Repeat the whole listing exactly as it appears.
───── INPUT DATA
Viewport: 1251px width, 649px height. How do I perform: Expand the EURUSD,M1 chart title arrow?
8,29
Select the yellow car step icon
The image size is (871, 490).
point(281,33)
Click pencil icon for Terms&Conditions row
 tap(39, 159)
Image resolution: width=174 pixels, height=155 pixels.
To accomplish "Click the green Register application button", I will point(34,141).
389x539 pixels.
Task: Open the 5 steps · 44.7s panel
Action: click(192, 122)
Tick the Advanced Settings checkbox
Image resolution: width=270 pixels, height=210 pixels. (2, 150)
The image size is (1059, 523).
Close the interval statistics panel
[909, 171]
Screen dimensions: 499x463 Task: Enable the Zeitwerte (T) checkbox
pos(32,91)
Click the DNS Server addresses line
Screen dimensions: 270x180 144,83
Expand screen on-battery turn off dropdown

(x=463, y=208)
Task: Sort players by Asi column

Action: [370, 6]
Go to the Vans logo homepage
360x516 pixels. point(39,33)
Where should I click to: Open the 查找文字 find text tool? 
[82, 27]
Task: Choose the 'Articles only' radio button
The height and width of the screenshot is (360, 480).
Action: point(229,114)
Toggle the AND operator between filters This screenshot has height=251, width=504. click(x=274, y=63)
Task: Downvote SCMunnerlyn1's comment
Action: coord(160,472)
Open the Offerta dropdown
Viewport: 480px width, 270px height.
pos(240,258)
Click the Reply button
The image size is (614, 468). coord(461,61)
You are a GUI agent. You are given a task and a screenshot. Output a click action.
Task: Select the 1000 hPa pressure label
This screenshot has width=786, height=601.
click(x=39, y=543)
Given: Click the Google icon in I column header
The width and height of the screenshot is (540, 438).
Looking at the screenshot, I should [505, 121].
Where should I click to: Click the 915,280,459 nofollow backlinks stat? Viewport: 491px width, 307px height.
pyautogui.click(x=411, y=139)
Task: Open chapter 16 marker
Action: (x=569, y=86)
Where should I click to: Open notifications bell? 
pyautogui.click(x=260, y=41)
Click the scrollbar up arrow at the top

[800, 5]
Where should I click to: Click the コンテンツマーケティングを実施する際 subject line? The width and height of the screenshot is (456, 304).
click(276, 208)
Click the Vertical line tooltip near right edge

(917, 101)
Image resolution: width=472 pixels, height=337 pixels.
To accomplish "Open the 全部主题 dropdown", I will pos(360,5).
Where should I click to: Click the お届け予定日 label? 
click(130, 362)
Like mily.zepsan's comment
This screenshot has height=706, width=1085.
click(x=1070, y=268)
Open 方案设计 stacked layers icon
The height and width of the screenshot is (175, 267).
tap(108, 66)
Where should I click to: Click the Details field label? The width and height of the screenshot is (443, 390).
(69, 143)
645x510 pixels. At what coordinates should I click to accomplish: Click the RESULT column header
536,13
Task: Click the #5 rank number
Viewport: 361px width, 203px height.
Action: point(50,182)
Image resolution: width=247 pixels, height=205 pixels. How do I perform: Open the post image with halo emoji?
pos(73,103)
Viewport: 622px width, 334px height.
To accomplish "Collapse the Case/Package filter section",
──────────
EXPECTED OUTPUT
Viewport: 1251px width, 649px height. How do I perform: Expand the EURUSD,M1 chart title arrow?
8,29
Select the yellow car step icon
The image size is (871, 490).
point(281,33)
Click pencil icon for Terms&Conditions row
 tap(39, 159)
Image resolution: width=174 pixels, height=155 pixels.
To accomplish "Click the green Register application button", I will point(34,141).
389x539 pixels.
Task: Open the 5 steps · 44.7s panel
Action: click(192, 122)
Tick the Advanced Settings checkbox
Image resolution: width=270 pixels, height=210 pixels. (2, 150)
The image size is (1059, 523).
Close the interval statistics panel
[909, 171]
Screen dimensions: 499x463 Task: Enable the Zeitwerte (T) checkbox
pos(32,91)
Click the DNS Server addresses line
Screen dimensions: 270x180 144,83
Expand screen on-battery turn off dropdown

(x=463, y=208)
Task: Sort players by Asi column

Action: [370, 6]
Go to the Vans logo homepage
360x516 pixels. point(39,33)
Where should I click to: Open the 查找文字 find text tool? 
[82, 27]
Task: Choose the 'Articles only' radio button
The height and width of the screenshot is (360, 480).
Action: point(229,114)
Toggle the AND operator between filters This screenshot has height=251, width=504. click(x=274, y=63)
Task: Downvote SCMunnerlyn1's comment
Action: coord(160,472)
Open the Offerta dropdown
Viewport: 480px width, 270px height.
pos(240,258)
Click the Reply button
The image size is (614, 468). coord(461,61)
You are a GUI agent. You are given a task and a screenshot. Output a click action.
Task: Select the 1000 hPa pressure label
This screenshot has width=786, height=601.
click(x=39, y=543)
Given: Click the Google icon in I column header
The width and height of the screenshot is (540, 438).
Looking at the screenshot, I should [505, 121].
Where should I click to: Click the 915,280,459 nofollow backlinks stat? Viewport: 491px width, 307px height.
pyautogui.click(x=411, y=139)
Task: Open chapter 16 marker
Action: (x=569, y=86)
Where should I click to: Open notifications bell? 
pyautogui.click(x=260, y=41)
Click the scrollbar up arrow at the top

[800, 5]
Where should I click to: Click the コンテンツマーケティングを実施する際 subject line? The width and height of the screenshot is (456, 304).
click(276, 208)
Click the Vertical line tooltip near right edge

(917, 101)
Image resolution: width=472 pixels, height=337 pixels.
To accomplish "Open the 全部主题 dropdown", I will pos(360,5).
Where should I click to: Click the お届け予定日 label? 
click(130, 362)
Like mily.zepsan's comment
This screenshot has height=706, width=1085.
click(x=1070, y=268)
Open 方案设计 stacked layers icon
The height and width of the screenshot is (175, 267).
tap(108, 66)
Where should I click to: Click the Details field label? The width and height of the screenshot is (443, 390).
(69, 143)
645x510 pixels. At what coordinates should I click to accomplish: Click the RESULT column header
536,13
Task: Click the #5 rank number
Viewport: 361px width, 203px height.
Action: point(50,182)
Image resolution: width=247 pixels, height=205 pixels. How do I perform: Open the post image with halo emoji?
pos(73,103)
Viewport: 622px width, 334px height.
To accomplish "Collapse the Case/Package filter section",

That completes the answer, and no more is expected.